Manual slideshow

Debido a que el acceso a portarretratos digitales y computadoras aún no es total, creo importante diseñar un método que permita realizar una de esas presentaciones en que las fotos pasan de a una, pero con fotos comunes y corrientes de las que se imprimen en papel.

Aunque imprimir fotos no es precisamente barato, siempre cuesta menos que un portarretratos digital o una computadora. Así que lo primero que hay que hacer es imprimir un conjunto finito de fotos, porque un conjunto infinito ocuparía tanto lugar que no entraría en ninguna casa.

Deben tener todas el mismo tamaño y es recomendable que tengan la misma orientación, esto evitará tener que rotar las fotos repetidamente. Entonces sólo hay que apilar las fotos y colocarlas, una a atrás de la otra, en un estante o una repisa.

Ahora sólo queda poner en funcionamiento la presentación. Tras calibrar su reloj, el dueño de casa tendrá que acercarse a la pila de fotos una vez por minuto tomándolas con sus manos y pasando la primera al último lugar. Esto produce una presentación secuencial que dura la cantidad de fotos multiplicada por un minuto. Para lograr duraciones más amplias existen dos posibilidades.

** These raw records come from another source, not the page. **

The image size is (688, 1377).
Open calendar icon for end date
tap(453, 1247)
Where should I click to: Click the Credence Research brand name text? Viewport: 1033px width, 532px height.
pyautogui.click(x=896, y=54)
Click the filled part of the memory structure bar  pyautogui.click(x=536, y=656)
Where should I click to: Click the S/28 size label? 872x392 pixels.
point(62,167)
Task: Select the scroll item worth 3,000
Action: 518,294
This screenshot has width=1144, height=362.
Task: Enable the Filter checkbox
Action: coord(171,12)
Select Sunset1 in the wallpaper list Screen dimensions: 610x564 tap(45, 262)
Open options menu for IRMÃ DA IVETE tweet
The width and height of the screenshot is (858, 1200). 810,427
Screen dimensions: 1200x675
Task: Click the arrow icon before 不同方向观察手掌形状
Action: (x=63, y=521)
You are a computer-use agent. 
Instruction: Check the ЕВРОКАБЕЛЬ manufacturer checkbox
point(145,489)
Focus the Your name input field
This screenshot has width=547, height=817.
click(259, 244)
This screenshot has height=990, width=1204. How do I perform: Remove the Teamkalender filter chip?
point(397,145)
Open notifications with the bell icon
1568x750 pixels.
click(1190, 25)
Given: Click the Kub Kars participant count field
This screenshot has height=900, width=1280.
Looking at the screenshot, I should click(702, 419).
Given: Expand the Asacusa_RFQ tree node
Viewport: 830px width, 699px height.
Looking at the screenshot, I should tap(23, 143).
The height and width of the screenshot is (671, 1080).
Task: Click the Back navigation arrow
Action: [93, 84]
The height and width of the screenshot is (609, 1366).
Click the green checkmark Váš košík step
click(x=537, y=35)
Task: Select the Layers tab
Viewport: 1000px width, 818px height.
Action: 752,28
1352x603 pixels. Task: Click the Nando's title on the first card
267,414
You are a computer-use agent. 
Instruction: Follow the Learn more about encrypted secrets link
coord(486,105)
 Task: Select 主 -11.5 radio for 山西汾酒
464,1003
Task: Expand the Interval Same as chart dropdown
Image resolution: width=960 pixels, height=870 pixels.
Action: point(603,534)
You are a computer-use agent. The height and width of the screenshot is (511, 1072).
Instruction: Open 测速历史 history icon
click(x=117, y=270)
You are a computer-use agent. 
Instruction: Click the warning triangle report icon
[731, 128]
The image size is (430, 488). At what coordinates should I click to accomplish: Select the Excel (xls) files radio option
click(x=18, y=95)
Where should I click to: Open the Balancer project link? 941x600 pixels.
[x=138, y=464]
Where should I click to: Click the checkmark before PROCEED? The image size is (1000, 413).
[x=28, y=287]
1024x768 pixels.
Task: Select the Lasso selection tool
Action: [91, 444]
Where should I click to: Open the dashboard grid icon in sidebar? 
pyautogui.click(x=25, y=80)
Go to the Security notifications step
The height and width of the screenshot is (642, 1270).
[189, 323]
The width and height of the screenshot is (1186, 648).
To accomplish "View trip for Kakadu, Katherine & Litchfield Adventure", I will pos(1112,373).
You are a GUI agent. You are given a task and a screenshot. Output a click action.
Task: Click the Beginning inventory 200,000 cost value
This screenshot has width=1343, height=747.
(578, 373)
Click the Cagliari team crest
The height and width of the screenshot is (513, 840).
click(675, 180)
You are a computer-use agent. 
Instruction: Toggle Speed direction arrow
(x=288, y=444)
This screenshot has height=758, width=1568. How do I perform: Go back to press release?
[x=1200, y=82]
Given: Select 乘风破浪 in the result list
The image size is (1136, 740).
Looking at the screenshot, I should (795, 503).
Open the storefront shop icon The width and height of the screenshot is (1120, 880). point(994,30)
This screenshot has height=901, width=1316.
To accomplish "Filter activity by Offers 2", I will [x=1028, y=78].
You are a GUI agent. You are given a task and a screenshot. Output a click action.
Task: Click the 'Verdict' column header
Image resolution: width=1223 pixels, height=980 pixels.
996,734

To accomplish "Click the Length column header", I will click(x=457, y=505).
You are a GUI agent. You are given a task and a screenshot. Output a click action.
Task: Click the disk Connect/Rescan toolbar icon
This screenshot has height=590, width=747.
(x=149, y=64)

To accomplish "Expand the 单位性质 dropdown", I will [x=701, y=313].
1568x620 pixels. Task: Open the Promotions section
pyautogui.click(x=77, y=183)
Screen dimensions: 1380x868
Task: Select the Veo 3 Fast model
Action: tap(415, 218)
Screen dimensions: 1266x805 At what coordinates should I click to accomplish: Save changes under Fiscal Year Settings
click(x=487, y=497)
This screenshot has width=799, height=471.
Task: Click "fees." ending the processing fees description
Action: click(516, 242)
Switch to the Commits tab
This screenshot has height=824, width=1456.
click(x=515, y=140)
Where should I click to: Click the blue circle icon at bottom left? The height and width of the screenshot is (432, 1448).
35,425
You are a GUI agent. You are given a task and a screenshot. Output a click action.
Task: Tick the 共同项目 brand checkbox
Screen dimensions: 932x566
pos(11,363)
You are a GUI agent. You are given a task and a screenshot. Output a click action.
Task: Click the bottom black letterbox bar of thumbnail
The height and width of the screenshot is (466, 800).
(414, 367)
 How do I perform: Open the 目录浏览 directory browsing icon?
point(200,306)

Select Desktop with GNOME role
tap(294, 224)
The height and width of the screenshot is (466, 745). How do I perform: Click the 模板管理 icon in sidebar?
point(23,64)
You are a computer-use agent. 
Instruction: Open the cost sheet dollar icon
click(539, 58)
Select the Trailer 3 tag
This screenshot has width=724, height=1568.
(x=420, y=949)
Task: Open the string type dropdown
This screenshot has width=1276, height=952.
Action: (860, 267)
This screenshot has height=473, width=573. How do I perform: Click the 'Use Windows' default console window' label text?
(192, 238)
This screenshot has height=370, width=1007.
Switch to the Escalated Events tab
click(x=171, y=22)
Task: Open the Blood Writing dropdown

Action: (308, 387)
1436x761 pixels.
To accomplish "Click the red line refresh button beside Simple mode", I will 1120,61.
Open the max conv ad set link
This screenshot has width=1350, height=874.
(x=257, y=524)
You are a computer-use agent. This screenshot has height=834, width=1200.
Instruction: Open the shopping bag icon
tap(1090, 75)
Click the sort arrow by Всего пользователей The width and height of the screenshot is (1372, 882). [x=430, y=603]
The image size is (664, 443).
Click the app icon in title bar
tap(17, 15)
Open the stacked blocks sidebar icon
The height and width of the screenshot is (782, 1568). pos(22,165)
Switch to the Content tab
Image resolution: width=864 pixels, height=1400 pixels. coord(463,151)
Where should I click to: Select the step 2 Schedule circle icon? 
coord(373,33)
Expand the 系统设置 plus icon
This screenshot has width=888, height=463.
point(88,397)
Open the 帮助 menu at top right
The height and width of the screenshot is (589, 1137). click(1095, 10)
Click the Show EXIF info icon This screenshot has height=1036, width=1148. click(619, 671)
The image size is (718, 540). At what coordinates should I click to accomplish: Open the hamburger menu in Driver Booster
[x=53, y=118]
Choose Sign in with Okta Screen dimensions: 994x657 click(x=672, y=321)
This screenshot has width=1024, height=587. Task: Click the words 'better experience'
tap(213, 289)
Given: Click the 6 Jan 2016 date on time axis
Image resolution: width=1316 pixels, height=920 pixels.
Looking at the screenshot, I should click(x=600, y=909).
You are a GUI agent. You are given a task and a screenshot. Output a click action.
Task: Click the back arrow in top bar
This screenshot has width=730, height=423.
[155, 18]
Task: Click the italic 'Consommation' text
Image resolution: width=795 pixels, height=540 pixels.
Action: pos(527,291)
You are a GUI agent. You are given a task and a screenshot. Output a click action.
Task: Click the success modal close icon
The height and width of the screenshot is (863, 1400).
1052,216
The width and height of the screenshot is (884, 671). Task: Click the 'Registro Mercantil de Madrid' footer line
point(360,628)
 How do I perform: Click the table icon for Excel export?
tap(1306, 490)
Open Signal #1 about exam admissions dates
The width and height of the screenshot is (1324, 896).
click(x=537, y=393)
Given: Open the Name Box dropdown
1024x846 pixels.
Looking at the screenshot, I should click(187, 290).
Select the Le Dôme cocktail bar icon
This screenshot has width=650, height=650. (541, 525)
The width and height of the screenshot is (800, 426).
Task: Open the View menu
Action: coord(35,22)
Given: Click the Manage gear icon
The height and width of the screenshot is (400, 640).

La primera consiste en imprimir más fotos del mismo tamaño y la segunda en cambiar la foto con intervalos más largos.

Con este incómodo método, que implica el sacrificio de uno de los habitantes de la casa, quien queda condenado a correr hasta donde estén las fotos una gran cantidad de veces por día, logramos que las presentaciones secuenciales de fotos superen las crueles limitaciones digitales y puedan adornar la vida aunque no tenga electricidad.